Madre del Perpetuo Socorro

María, Madre de Dios y Madre nuestra, es muy importante para la espiritualidad redentorista. San Alfonso era tan devoto a la Virgen María, que consagraba a ella todos sus esfuerzos. De hecho, es el autor del famoso libro llamado: “Las Glorias de María”. Aunque nuestra patrona es la Inmaculada Concepción de María, en muchos de nuestros apostolados hemos dado a conocer el Icono de Nuestra Señora del Perpetuo Socorro.

ORACIÓN A NUESTRA MADRE DEL PERPETUO SOCORRO

Oh Santísima Virgen María, que para inspirarnos una confianza sin límites has querido tomar el dulcísimo nombre de Madre del Perpetuo Socorro: yo te suplico me socorras en todo tiempo y en todo lugar: en mis tentaciones, después de mis caídas, en mis dificultades en todas las miserias de la vida y sobre todo en el trance de la muerte. Concédeme, Oh Amorosísima Madre, el pensamiento y la costumbre de recurrir siempre a ti, porque estoy cierto que si soy fiel en invocarte, tú serás fiel en socorrerme. Dame pues esta gracia de las gracias, de invocarte sin cesar con la confianza de un hijo, a fin de que por la virtud de esta súplica constante obtenga tu Perpetuo Socorro y la perseverancia final. Bendíceme, Oh tierna y cariñosa Madre y ruega por mí ahora y en la hora de mi muerte. Amén.

DESCRIPCIÓN DEL ICONO

La imagen o icono original del Perpetuo Socorro está pintado al temple sobre madera. Mide 53 cm. de alto por 41,5 cm. de ancho. Sobre un fondo de oro destacan cuatro figuras. En el centro, llenándolo todo como protagonistas, la Virgen y el Niño; y en un lejano segundo plano, los dos arcángeles Miguel y Rafael con los instrumentos de la Pasión. Según costumbre oriental, cada personaje está identificado por una inscripción griega en abreviatura.

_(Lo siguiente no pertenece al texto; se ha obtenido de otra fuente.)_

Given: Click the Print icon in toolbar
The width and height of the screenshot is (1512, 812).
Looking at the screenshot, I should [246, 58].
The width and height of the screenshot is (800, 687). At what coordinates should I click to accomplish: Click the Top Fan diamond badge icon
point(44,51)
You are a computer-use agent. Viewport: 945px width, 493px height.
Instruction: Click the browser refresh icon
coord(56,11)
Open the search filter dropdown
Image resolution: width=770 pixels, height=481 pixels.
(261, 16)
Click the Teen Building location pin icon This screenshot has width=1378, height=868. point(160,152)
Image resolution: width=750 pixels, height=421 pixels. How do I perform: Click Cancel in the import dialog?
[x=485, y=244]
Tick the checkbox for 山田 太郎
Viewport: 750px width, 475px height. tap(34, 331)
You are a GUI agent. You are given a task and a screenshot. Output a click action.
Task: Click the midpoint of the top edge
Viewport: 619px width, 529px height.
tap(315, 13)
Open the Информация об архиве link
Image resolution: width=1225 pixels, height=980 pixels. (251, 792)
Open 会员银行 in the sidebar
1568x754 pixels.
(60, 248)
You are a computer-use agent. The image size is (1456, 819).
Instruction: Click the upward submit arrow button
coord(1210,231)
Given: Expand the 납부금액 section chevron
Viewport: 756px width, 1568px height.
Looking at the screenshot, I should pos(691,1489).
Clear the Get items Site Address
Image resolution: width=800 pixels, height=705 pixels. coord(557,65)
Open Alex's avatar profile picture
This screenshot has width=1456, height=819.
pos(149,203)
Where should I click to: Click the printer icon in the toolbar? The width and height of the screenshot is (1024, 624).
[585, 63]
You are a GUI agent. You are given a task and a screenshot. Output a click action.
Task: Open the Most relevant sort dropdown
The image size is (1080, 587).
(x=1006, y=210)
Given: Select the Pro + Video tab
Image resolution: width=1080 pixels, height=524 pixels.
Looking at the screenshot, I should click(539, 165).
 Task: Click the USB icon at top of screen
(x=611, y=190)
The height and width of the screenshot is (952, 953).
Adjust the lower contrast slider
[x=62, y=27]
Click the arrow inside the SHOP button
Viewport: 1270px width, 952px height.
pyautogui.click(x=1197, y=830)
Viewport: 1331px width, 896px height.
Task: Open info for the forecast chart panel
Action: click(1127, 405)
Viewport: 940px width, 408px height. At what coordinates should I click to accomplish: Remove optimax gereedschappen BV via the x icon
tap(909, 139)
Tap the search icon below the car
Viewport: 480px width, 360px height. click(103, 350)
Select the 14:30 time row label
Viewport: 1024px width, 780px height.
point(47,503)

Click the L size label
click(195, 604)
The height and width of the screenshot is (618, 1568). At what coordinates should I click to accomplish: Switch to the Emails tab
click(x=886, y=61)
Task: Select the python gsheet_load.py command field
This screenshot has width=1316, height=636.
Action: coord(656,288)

La Virgen se nos muestra sólo de medio cuerpo y en actitud de pie. Viste túnica de color rojo abrochada en el cuello y un manto azul marino que la cubre desde la cabeza. Bajo el manto apunta una cofia verde mar, que recoge y oculta sus cabellos. Tiene sobre la frente dos estrellas. Las coronas de oro y pedrería del Niño y de la Madre son regalos del Capítulo Vaticano para su coronación.

El Niño Jesús descansa sobre el brazo izquierdo de su Madre y se agarra con ambas manecitas a la mano derecha de la Virgen, buscando protección, al contemplar los instrumentos de la Pasión que le aguarda. Su figura es de cuerpo entero, vestido con túnica verde, ceñida con faja roja y de su hombro derecho cuelga un manto de color rojizo marrón. Tiene entrecruzadas las piernas y lleva los pies calzados con simples sandalias, con la peculiaridad que la del pie derecho queda suelta y colgando. Todo es simbolismo.

Los instrumentos que presenta San Gabriel son la cruz griega de doble travesaño y cuatro clavos. San Miguel, la lanza y la esponja. Ambos arcángeles ocultan sus manos que sostienen un pomo con los símbolos de la Pasión. Los abundantes pliegues y sombreados de las vestiduras van profusamente marcados en oro.

Con estos sencillos elementos y símbolos el inspirado artista bizantino consiguió plasmar en este bellísimo Icono su fe y devoción y legarnos un objeto para el culto y devoción, rico en contenido teológico, como veremos a continuación.

 

LAS ABREVIATURAS GRIEGAS QUE HAY ESCRITAS SOBRE EL ICONO SIGNIFICAN:

  • MP OY [Meter Theou]: Madre de Dios (en los ángulos superiores del Icono)
  • O AP M [O Arjanguelos Mijael]: el Arcángel Miguel (sobre el arcángel que está a la izquierda del quien mira).
  • O AP G [O Arjanguelos Gabriel]: el Arcángel Gabriel (sobre el arcángel que está a la derecha del que mira).
  • IC XC [Iesus Jristos]: Jesucristo (a la derecha de la cabeza de Jesús Niño).